感想は、「とりあえず読んでいる間の退屈はしのげた。」といったところ。でも読み終わった後に残るものは皆無。
映画で例えると、ハリウッドの超大作でもなく、マニアックな単館系でもなく、フジテレビが作ったドラマの映画化みたいな感じ。Amazonのレビューも超高評価なんだけど、良く読むと「普段小説なんて全く読まないんですが、読んでみたらすごい読みやすくて面白かった!」という書き込みが多数。もちろん、普段小説を全く読まない人を楽しませるというのは間違いなくすごいことなんだけど、本屋大賞っていうのを勝手に「本屋で働くくらいの読書マニアが選んだ作品」みたいにイメージしてたので、ちょっと肩透かしだったのです。そうじゃなくて「本屋が『売りたい』作品」なんですね。過去の受賞作品を見ても、僕の好みっぽいのとそうでないものが混在していそうな感じ。

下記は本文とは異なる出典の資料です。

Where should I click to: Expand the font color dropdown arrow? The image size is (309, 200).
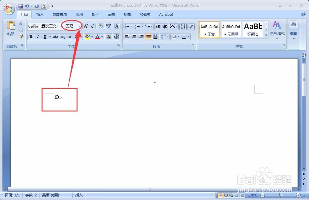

まあでも、ハズレを引くのが怖いからって、一生夏目漱石と村上春樹を繰り返し読んでればいいのかというとそういうわけでもなかろうし、こういうランキングから手当たり次第にピックアップして読んで、新しい世界にどんどん出会って、今まで知らなかった作家や小説を好きになっていければいいんだろうなー。ほんとは本屋で表紙買いしたりするのが最高なんだけど、そこまでリスクを冒すにはちょっと時間が足りないし。
それにしても、小説の「読みやすい」はワインの「飲みやすい」と同じで、なんかアレな響きがありますね。全くワインを飲まない僕が言うのも何ですけど。